Dass den meisten im Paddockclub der Rennverlauf herzlich wurscht ist, zeigt sich spätestens beim Zieleinlauf, den keiner so richtig mitkriegt. Erst als irgendwer aufs Wacheln der schwarz-weißen Fahne aufmerksam macht, kommt Bewegung in die Menge, man eilt zum Balkon und sieht den Leuten von der gegenüberliegenden Tribüne dabei zu, wie sie auf die Strecke stürmen. Die Siegerehrung geschieht nebenan, Hymne, Ergriffenheit, Nico Rosberg sagt den Österreichern, wie toll sie sind. Eine nette Geste, alles sehr sympathisch.
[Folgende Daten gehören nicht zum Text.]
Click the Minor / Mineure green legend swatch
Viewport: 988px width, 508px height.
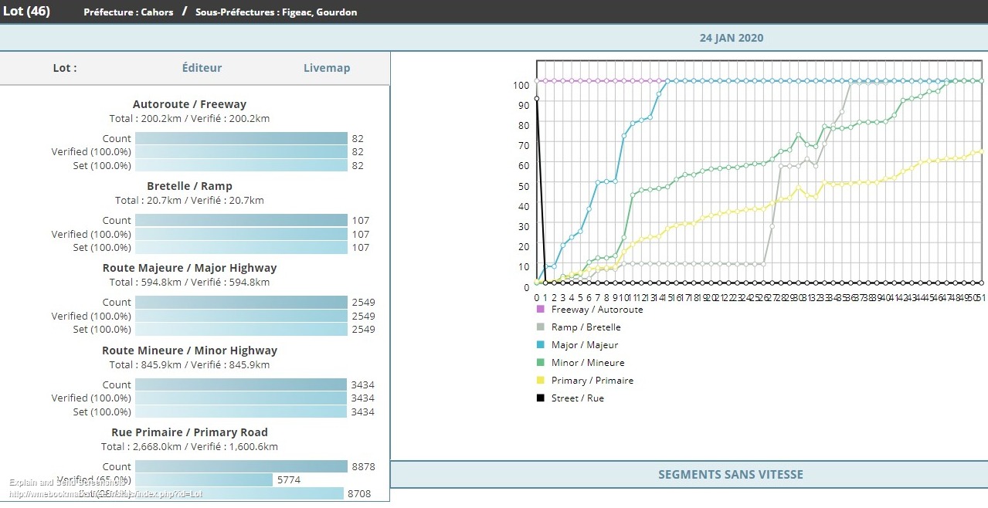point(541,363)
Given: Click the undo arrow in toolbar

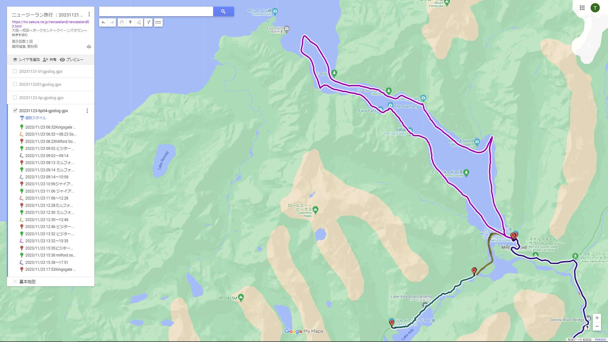Looking at the screenshot, I should coord(103,22).
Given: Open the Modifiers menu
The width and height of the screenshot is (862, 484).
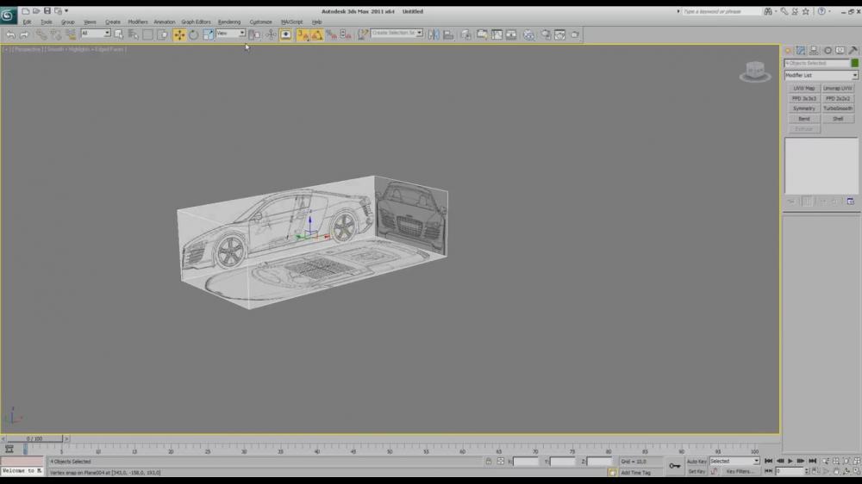Looking at the screenshot, I should (x=138, y=22).
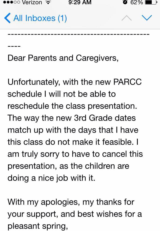This screenshot has width=160, height=231.
Task: Tap the alarm clock status icon
Action: click(125, 3)
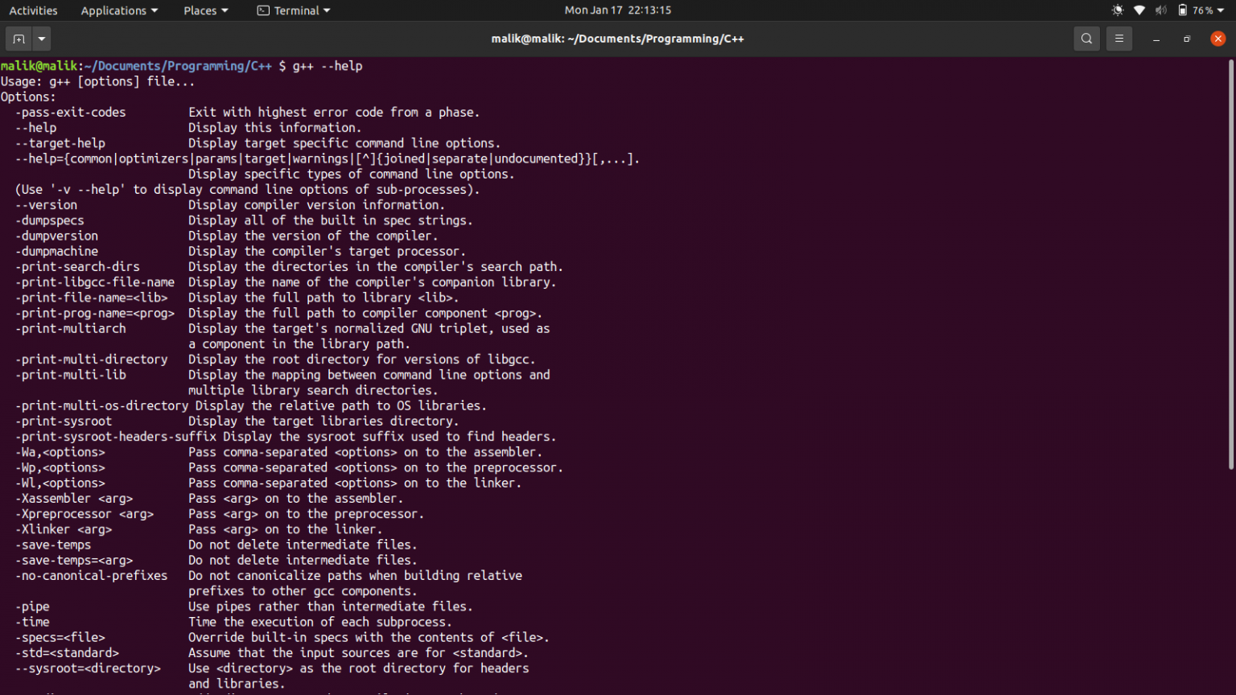Click the muted volume icon
1236x695 pixels.
point(1160,10)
Aber auch steril.

Rote Kappe

Nachdem die siegreichen Fahrer (Rosberg, Hamilton, Boltas) ins Fahrerlager abtauchen, verlagert sich die Menschentraube auf der Start-Zielgeraden ein paar Meter weiter nach rechts. Der Grund: eine am Boxenzaun stehende, rote Kappe gibt geduldig Autogramme und jeder möchte eines haben. Da können die Vettels, Rosbergs oder Ricciardos gewinnen was sie wollen, die Hauptattraktion hier ist 65 Jahre alt und war zuletzt vor 30 Jahren Formel-1-Weltmeister: Niki Lauda Superstar.